An artist’s studio, it has been said, is half science laboratory and half Aladdin’s cave.
I was reminded of this when I visited the studio of Chicago artist Connie Noyes recently, on the third floor of a grand brick factory building that once manufactured Ford Model Ts. As soon as the steel doors swung open, Noyes guided me on a pathway that led between old and new paintings concealed in bubble-wrap and leaning against walls, tables laden with the recycled and cast-off materials that she uses in her current work, and works in progress standing against other walls, reclining on other tables, or lying on the floor, amid pools of wet and dried resin that she pours in cascades over her materials.
We talked a lot about process. Whether in a series of works incorporating enlarged digital photos, pigment, resin, and hilariously gaudy frames, or in a piece that cocoons hundreds of peanut shells in a bright gold layer, Noyes spoke about finding her way by working with the materials. The size and dimensions of the work, the particular tone and texture that results, even the title, aren’t fixed until the end. I asked if she used recycled materials (packing peanuts, plastic pens, marshmallows (well, maybe they were fresh rather than recycled)) because of environmental concerns, but she said it came more from psychological motives. She mentioned the disparity between our inner life and the image we project to others, a point which I take to mean that she is working with a disparity between the cast-off nature of her materials, and the brilliantly shiny, glossy, alluring surface that she arrives at when she’s done.

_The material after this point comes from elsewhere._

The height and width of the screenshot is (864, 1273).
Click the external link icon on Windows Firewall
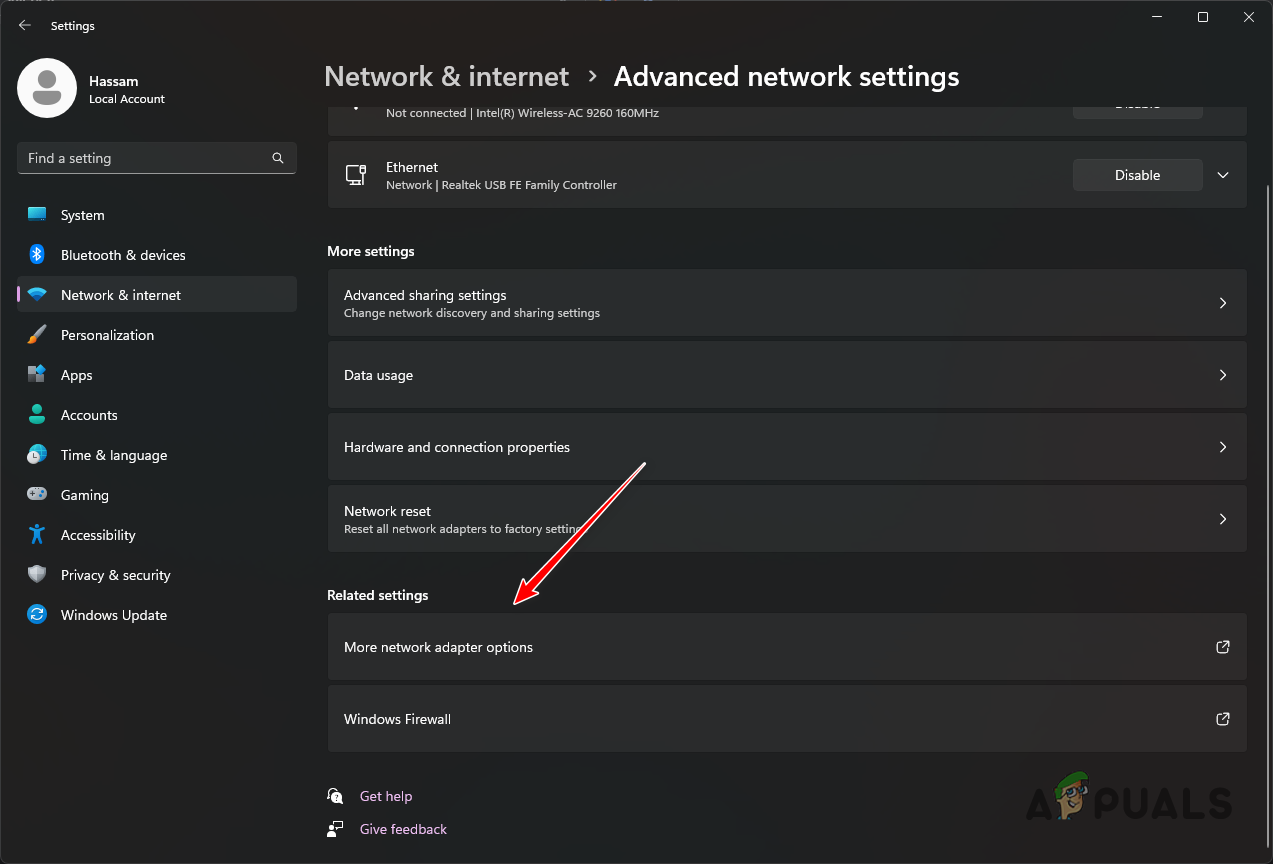[1222, 718]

This way of working wasn’t particularly helped by going to grad school at the Art Institute of Chicago. Her experience there made her feel torn down by the teachers’ advice, and nonplussed by their heavily theoretical bias. Noyes’ work is clearly about texture, and matter, and a visual experience so rich that you almost want to eat her painting/sculptures. I call them sculptures because even though the materials lie on panels, and they hang on the wall rather than being freestanding, you experience them as objects in space, in your space—the space of your visual field, flooded by a torrent of outrageous colours, and occasionally overtopped by their physical presence.
And what was the first piece of art she ever remembers making? When she was six years old, there was a Child Craft encyclopedia, its pages filled with pictures by lots of famous artists, and she drew a bunch of drawings around the edges of a page that contained images from Picasso’s paintings.
That’s another thing that an artist’s studio resembles: a child’s art class. Not the kind where the teacher scolds you for getting your hands dirty (as happened to Noyes’ own daughter once), but where you yourself are your own teacher, and you have permission to make the biggest mess you want, to throw stuff around and work through the failures until something good comes out of it.
Connie Noyes is having an Open Studio on Friday, October 18,
2013, at 6pm, 629 W Cermak, Chicago. Her work can also be seen in a group show
at the Zhou B Arts Center, 1029 W 35th Street, Chicago, opening November 15th.